The problem
Please rewrite the stretch of lines from the one containing "Viewport: 414px width, 216px height." through the one containing "click(x=463, y=229)", changing "Viewport" to "Window" and keeping everything else the same. Leave the pictures out of your answer.

Data shown

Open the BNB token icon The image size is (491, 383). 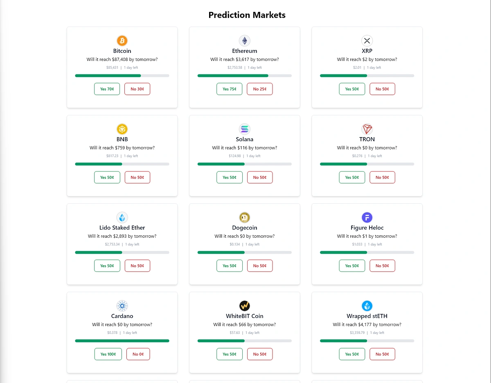pos(122,129)
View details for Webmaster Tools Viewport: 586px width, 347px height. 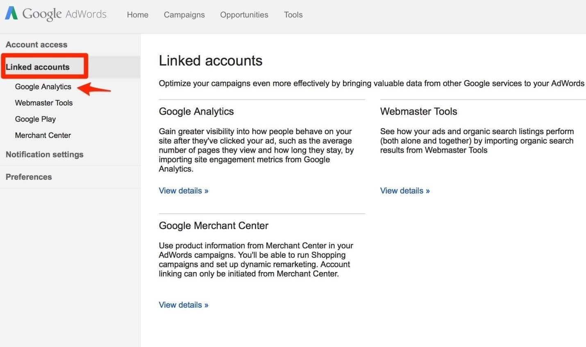coord(404,191)
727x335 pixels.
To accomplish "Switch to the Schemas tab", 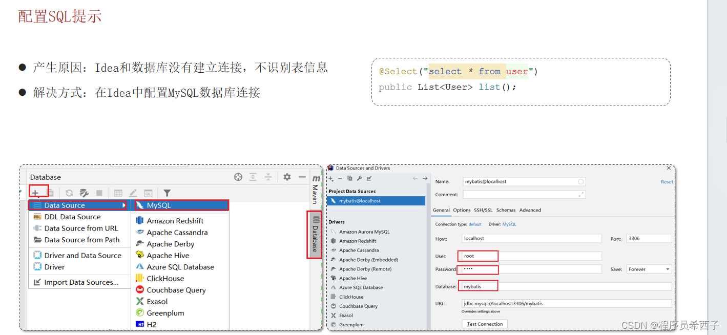I will tap(506, 210).
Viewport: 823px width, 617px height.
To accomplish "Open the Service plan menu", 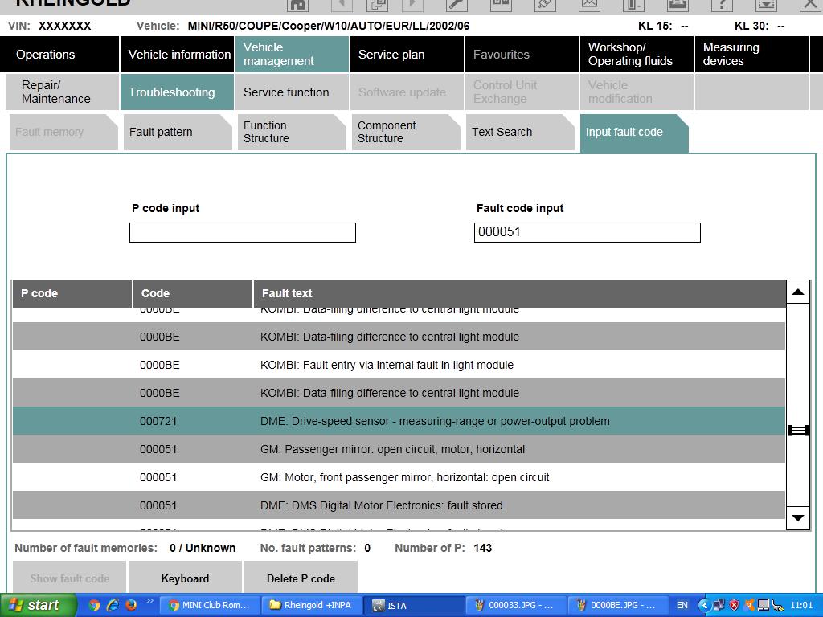I will coord(407,55).
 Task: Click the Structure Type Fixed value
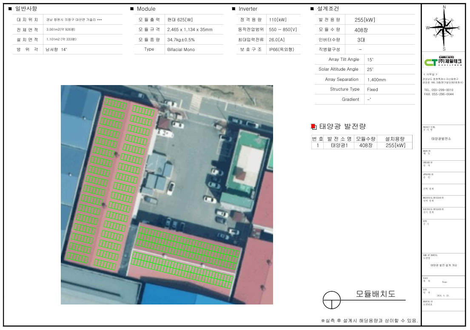tap(372, 89)
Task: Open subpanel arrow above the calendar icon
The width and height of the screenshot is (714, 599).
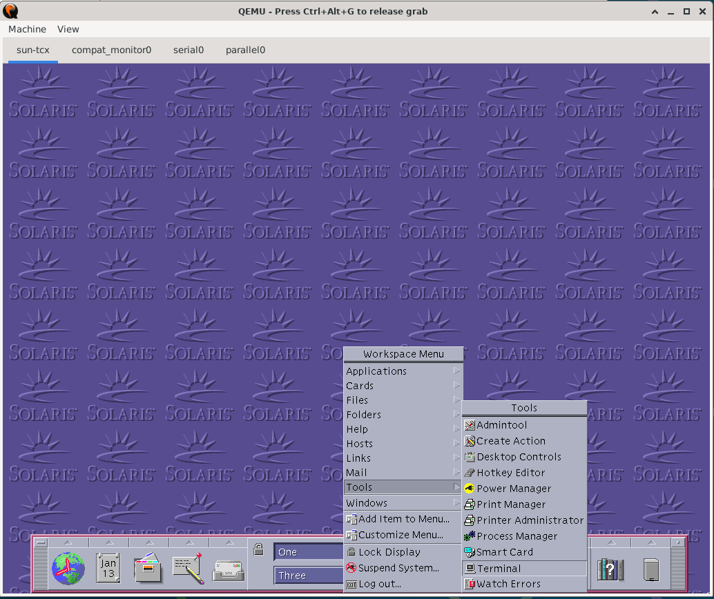Action: (108, 543)
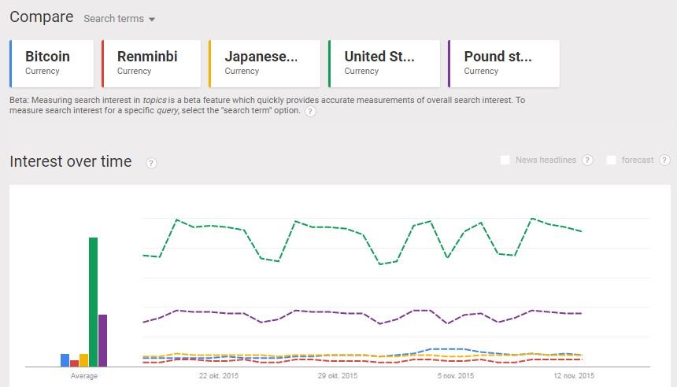Viewport: 677px width, 387px height.
Task: Click the 22 okt. 2015 date label
Action: click(218, 376)
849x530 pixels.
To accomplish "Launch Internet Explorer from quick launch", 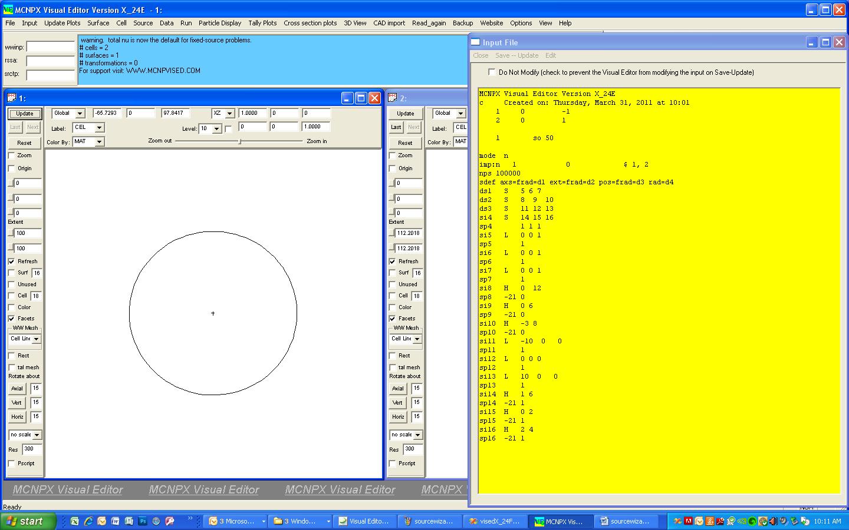I will click(x=88, y=521).
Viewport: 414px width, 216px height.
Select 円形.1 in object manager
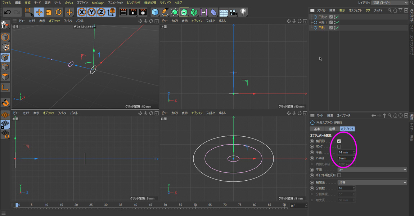pos(323,22)
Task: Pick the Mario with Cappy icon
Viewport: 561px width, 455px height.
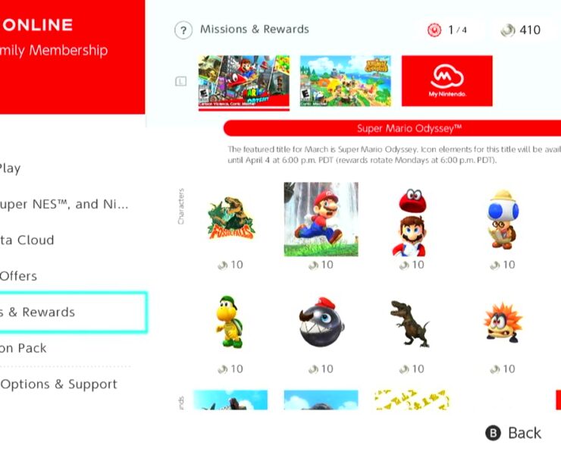Action: tap(412, 222)
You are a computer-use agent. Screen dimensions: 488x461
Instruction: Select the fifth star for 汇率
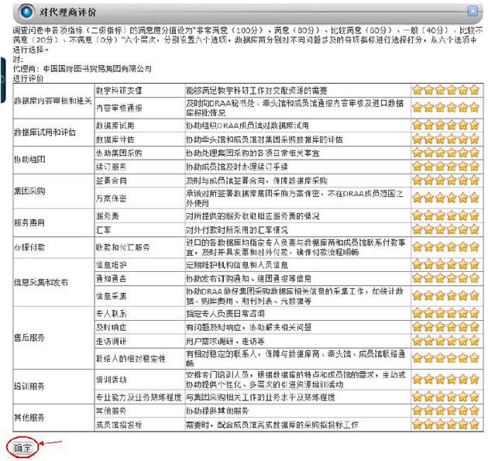click(x=463, y=229)
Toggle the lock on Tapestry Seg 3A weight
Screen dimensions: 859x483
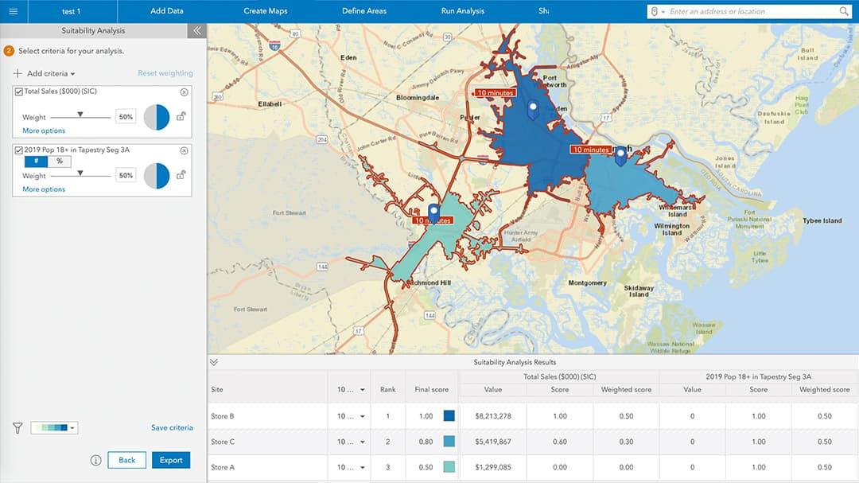[181, 175]
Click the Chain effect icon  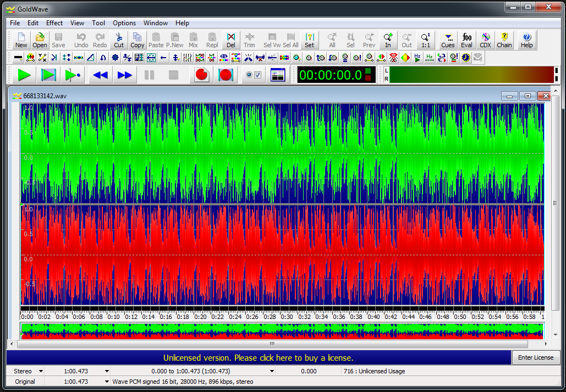(x=504, y=40)
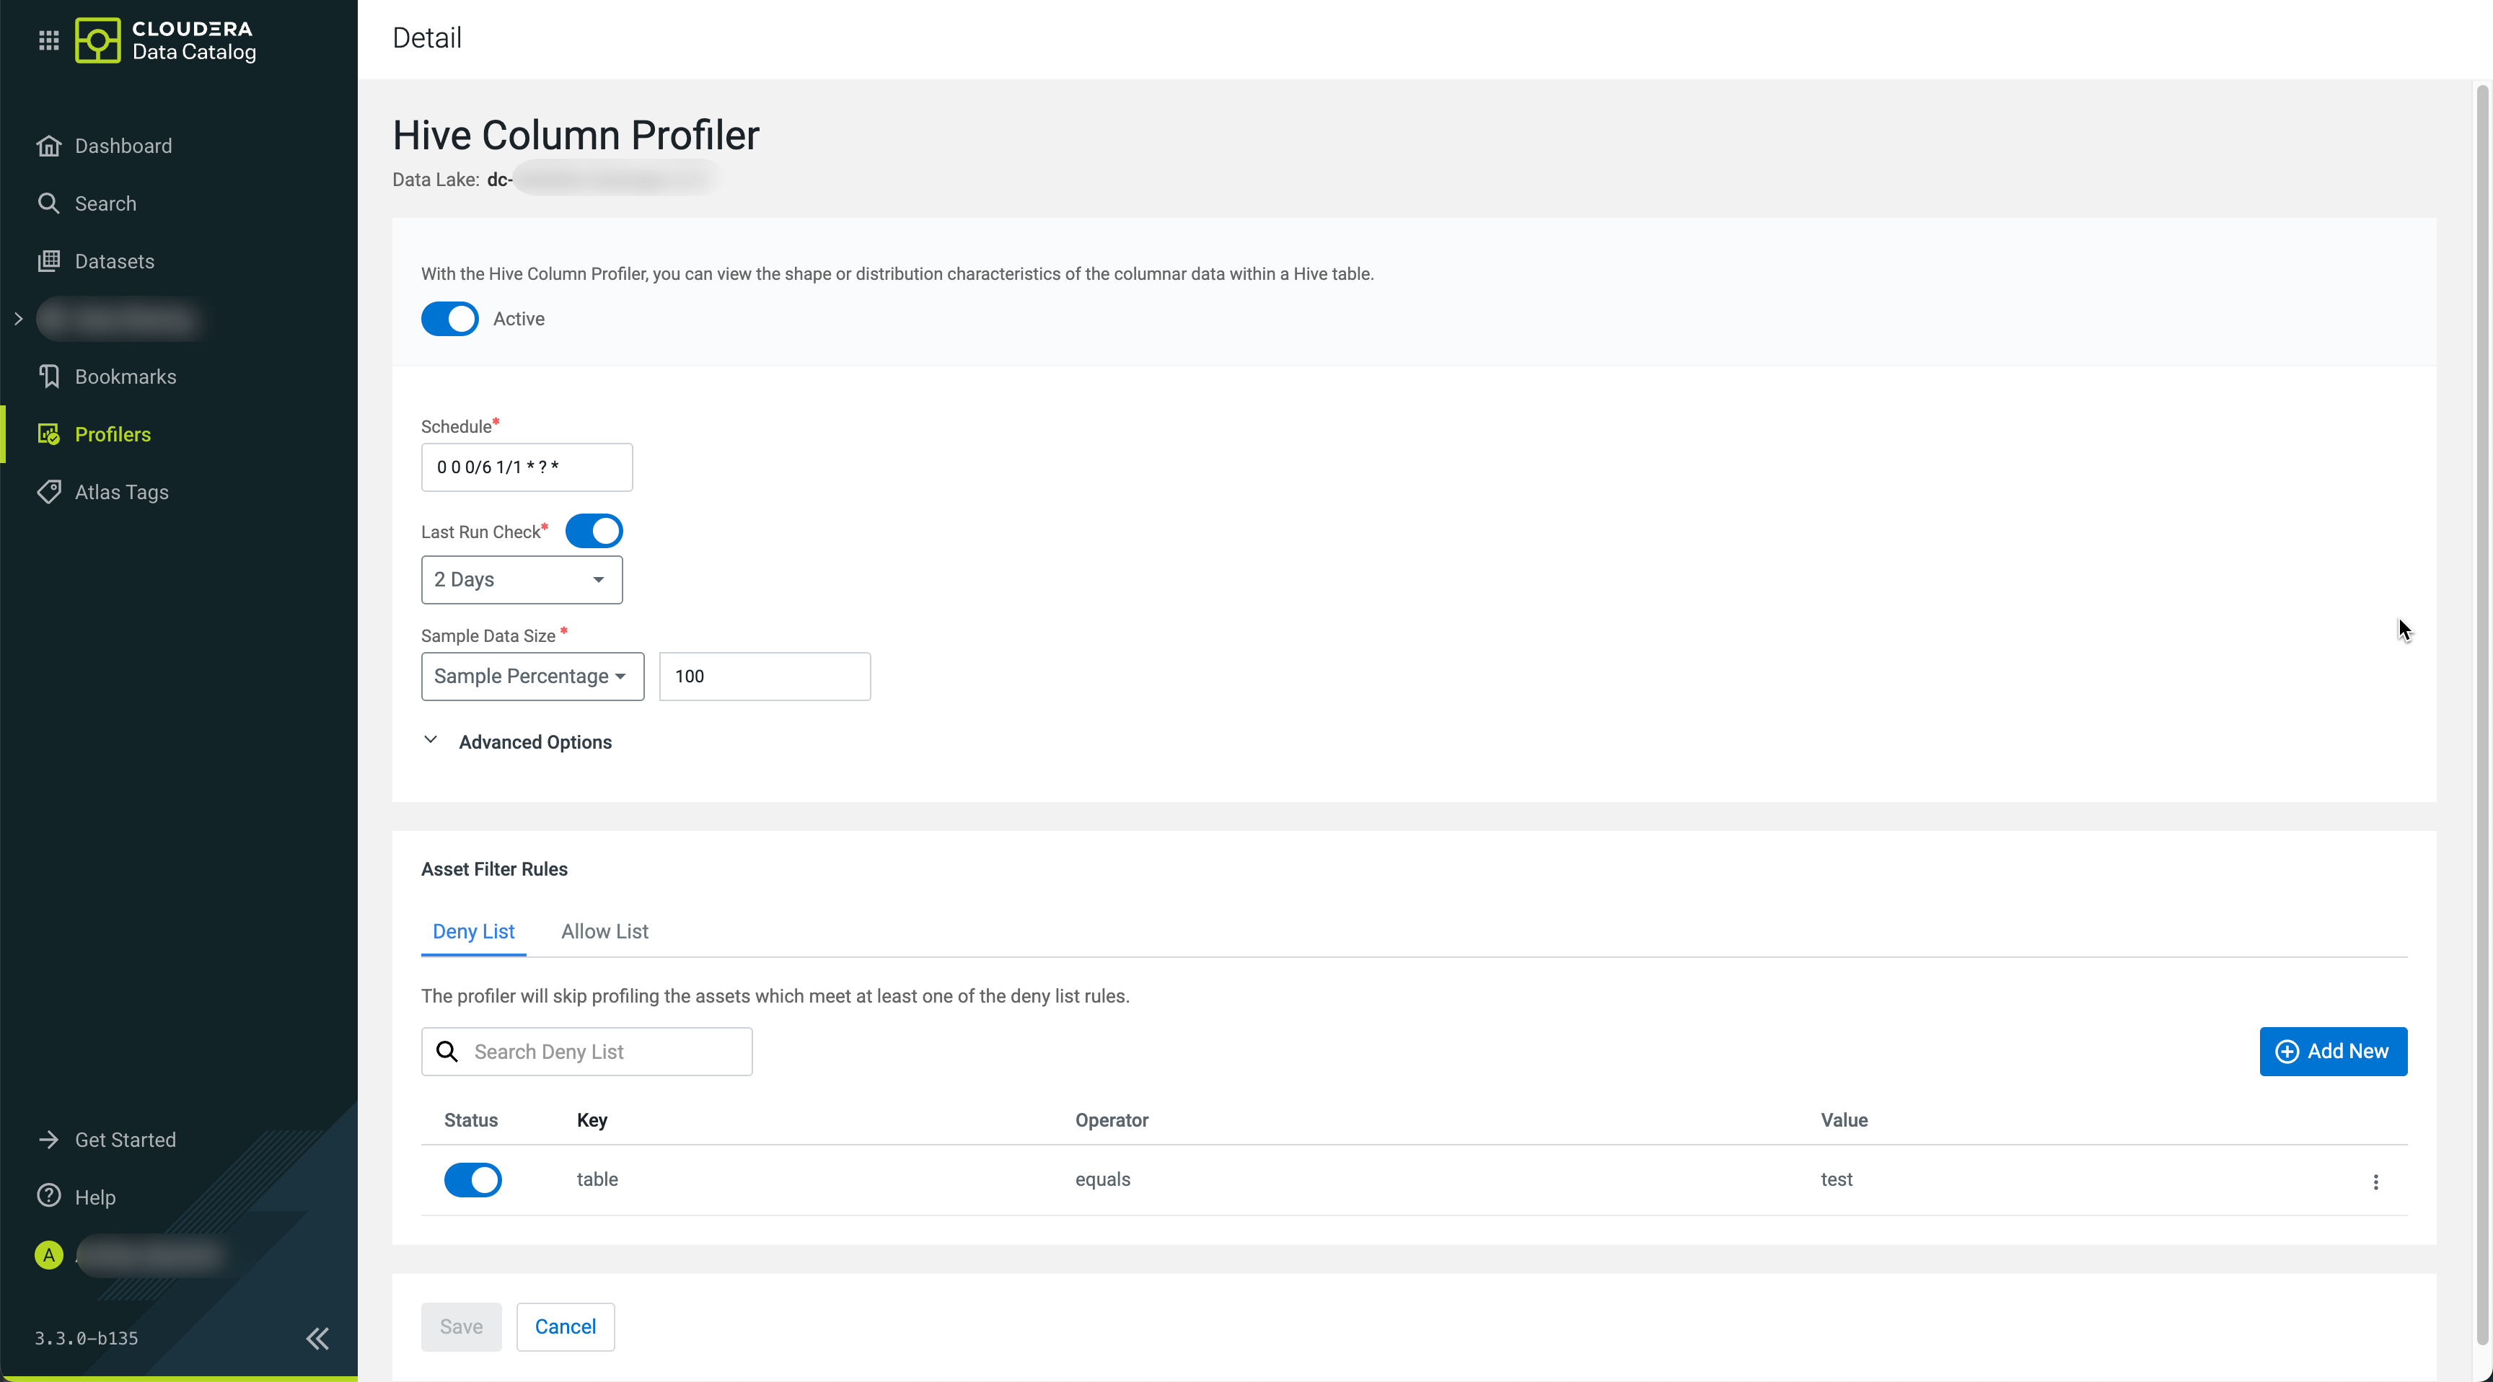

Problem solution
Window: 414px width, 216px height.
Select 円形.1 in object manager
pos(323,22)
Task: Pick the Mario with Cappy icon
Window: 561px width, 455px height.
Action: tap(412, 222)
You are a computer-use agent. Screen dimensions: 488x461
Instruction: Select the fifth star for 汇率
click(x=463, y=229)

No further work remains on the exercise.